■ PROVIDED RECORDS
________________________________________

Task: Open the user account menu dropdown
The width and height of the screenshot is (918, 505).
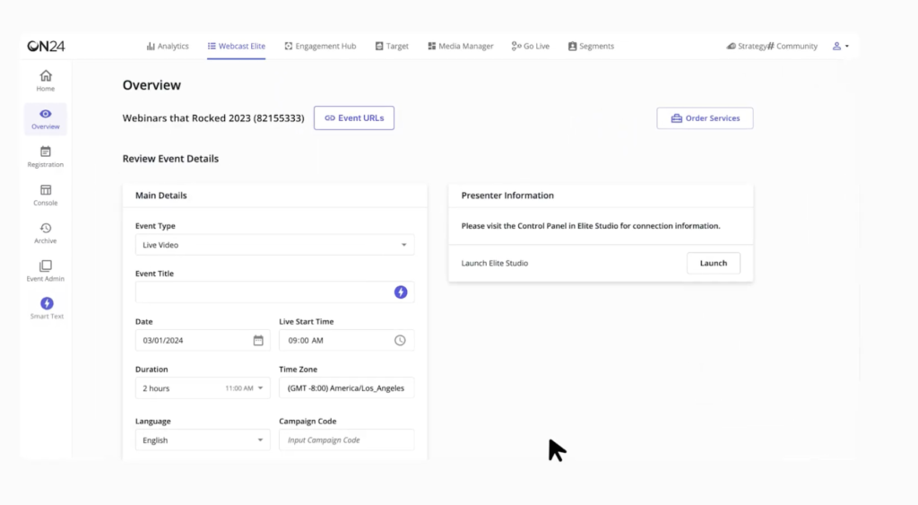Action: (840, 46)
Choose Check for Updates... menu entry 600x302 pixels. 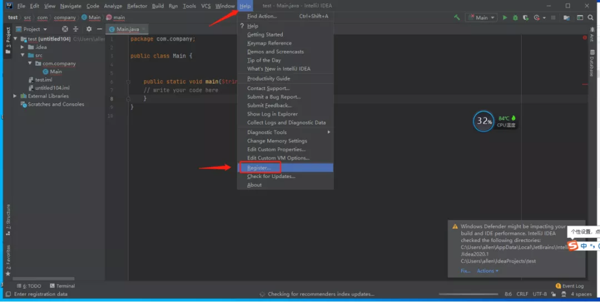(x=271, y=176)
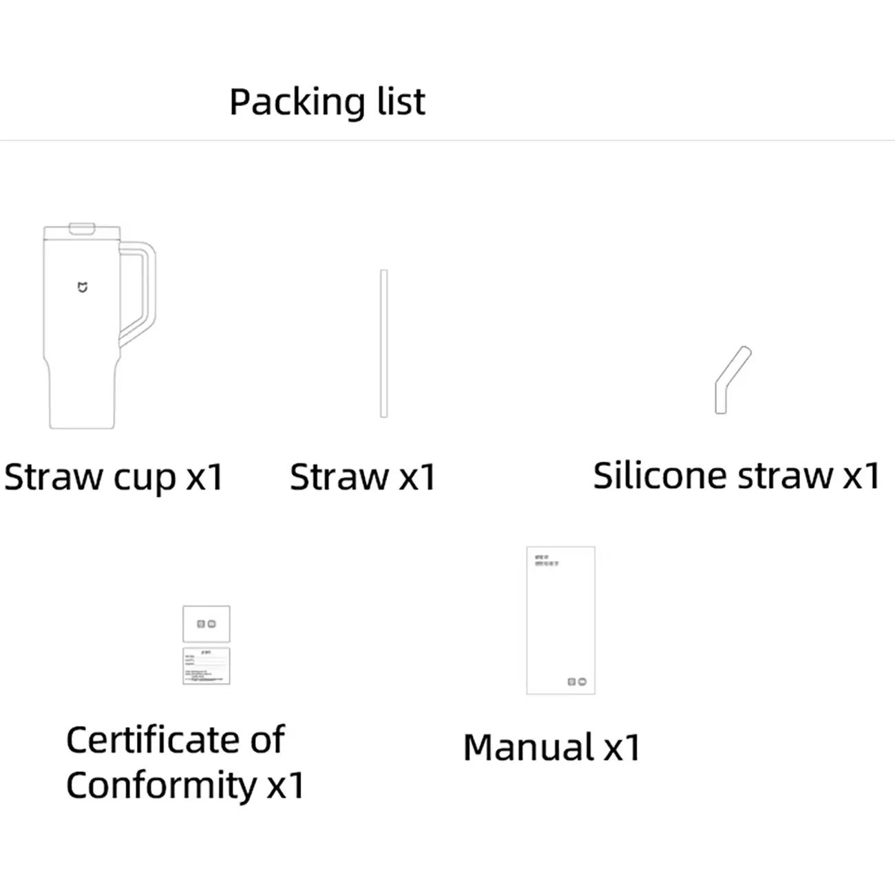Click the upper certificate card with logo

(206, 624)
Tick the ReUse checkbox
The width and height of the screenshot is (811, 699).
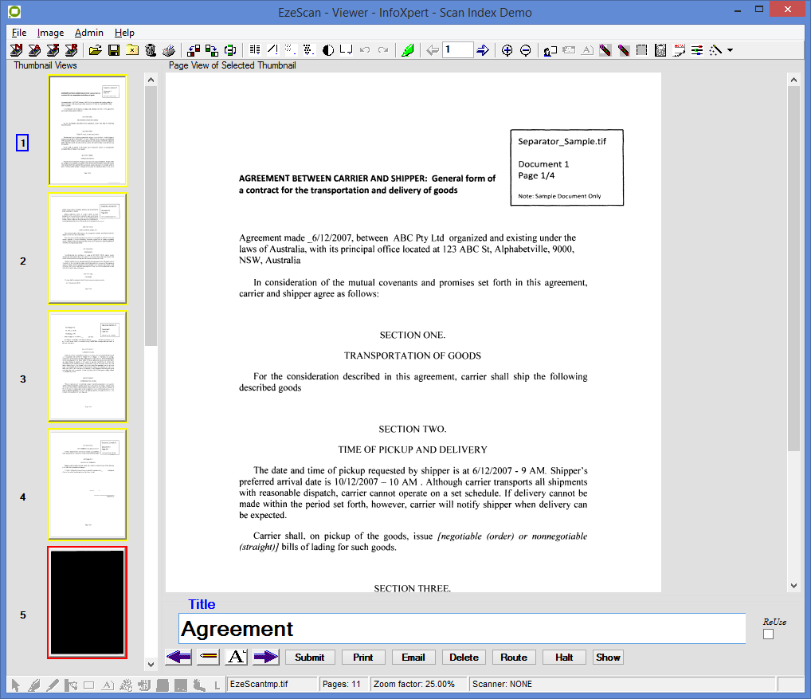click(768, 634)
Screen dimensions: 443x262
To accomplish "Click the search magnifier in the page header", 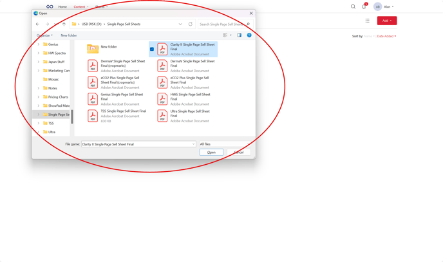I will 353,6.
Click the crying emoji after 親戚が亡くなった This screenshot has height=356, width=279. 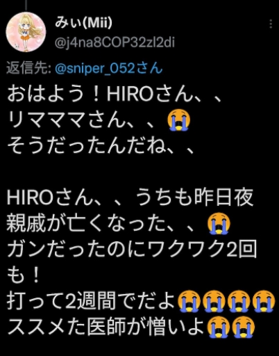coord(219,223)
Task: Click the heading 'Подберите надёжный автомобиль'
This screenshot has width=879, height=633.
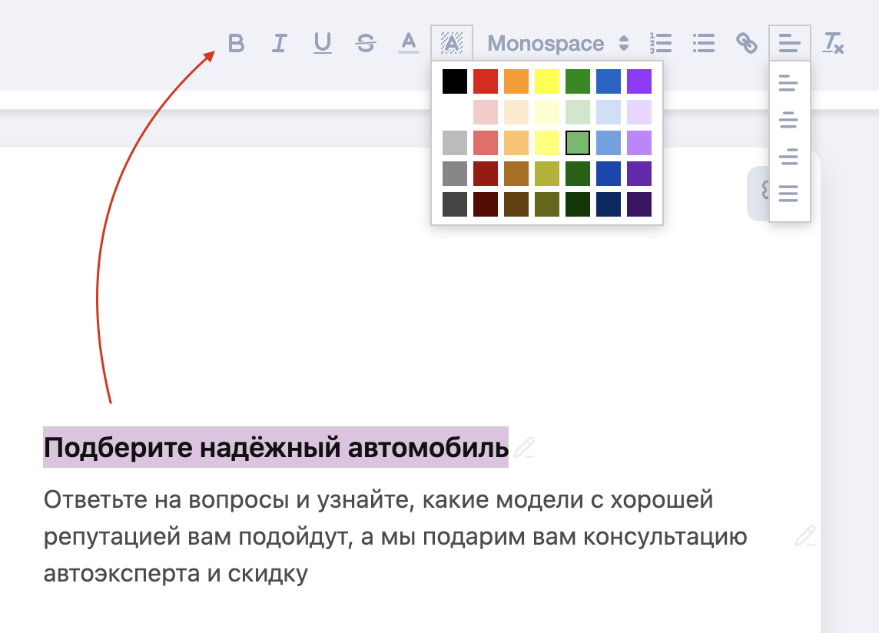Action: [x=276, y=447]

________________________________________

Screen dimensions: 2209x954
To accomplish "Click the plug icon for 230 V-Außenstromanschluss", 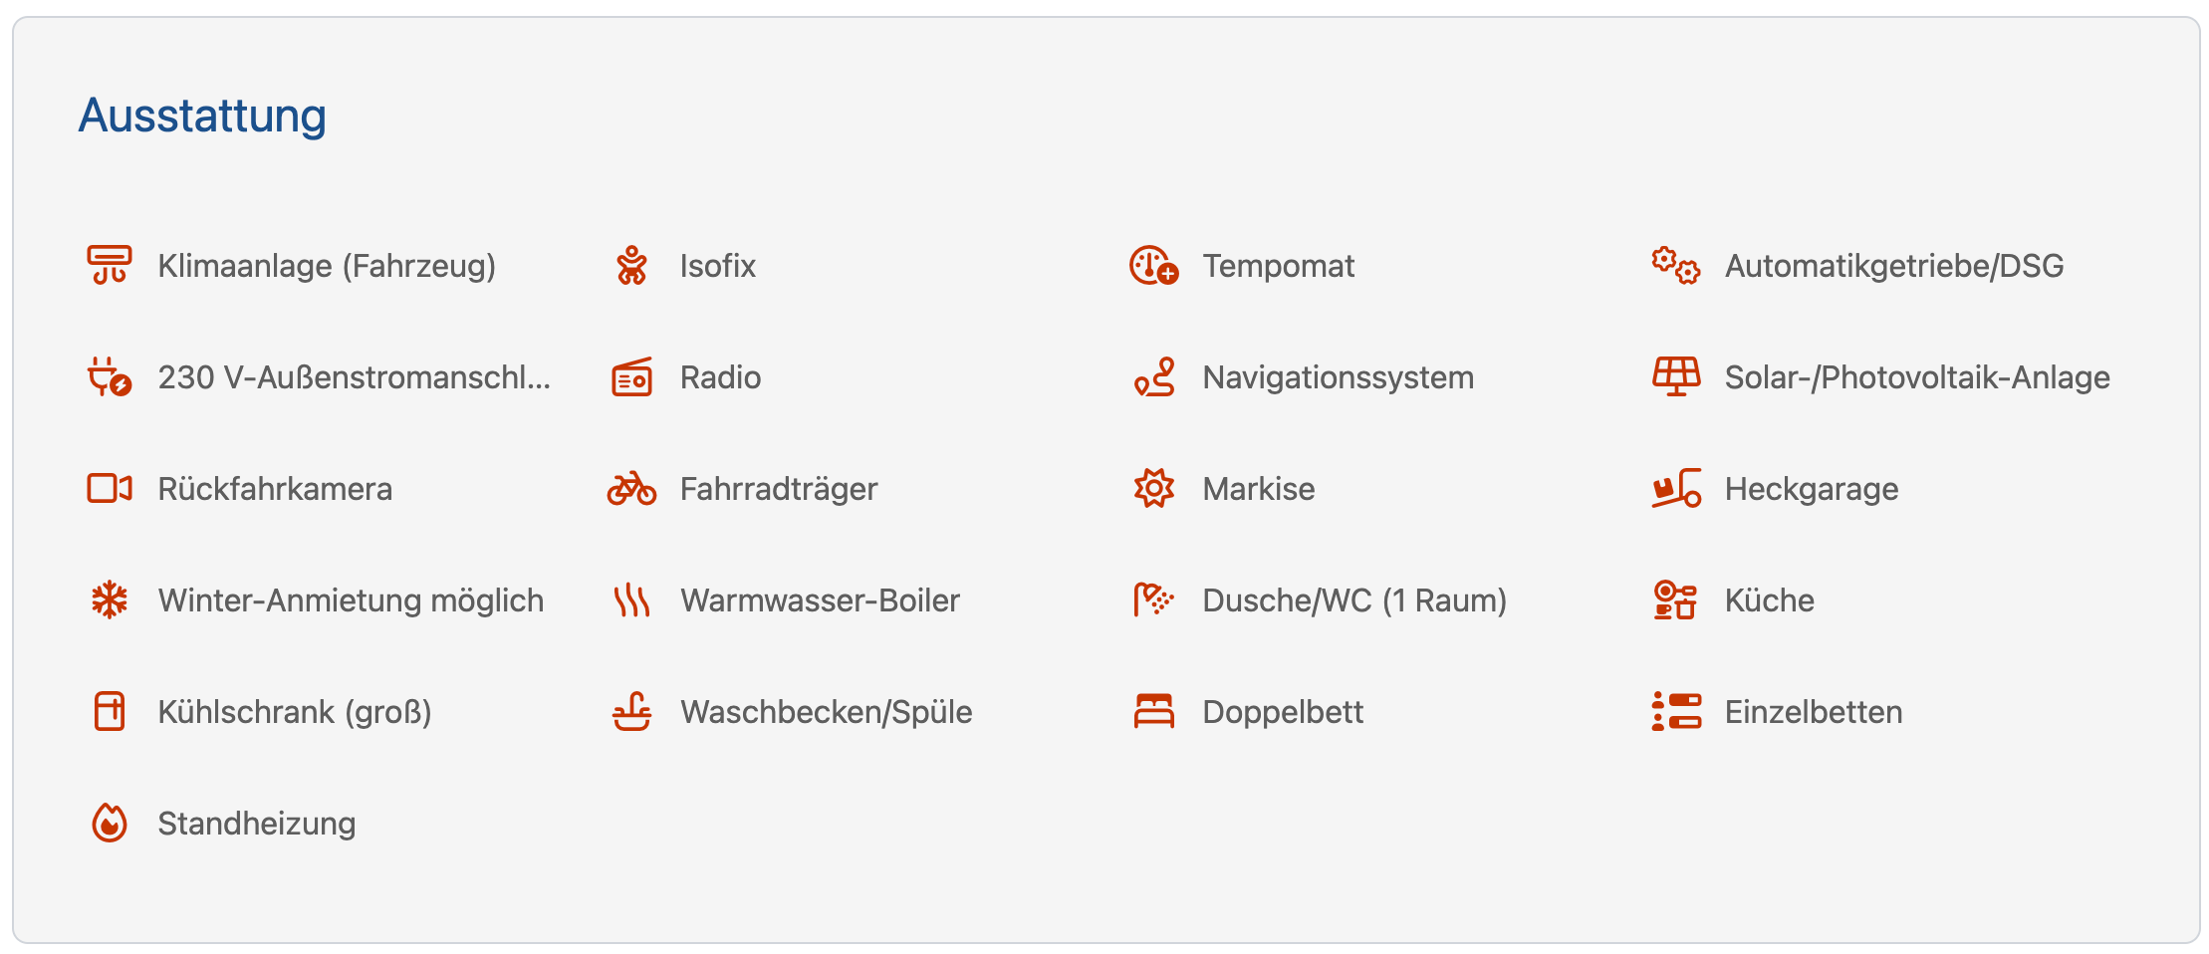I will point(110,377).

________________________________________

■ EXERCISE DIRECTIONS
Please report the number of lines in the listing that include "dimensions", and add nothing to it.

■ ANSWER FOR THIS EXERCISE
2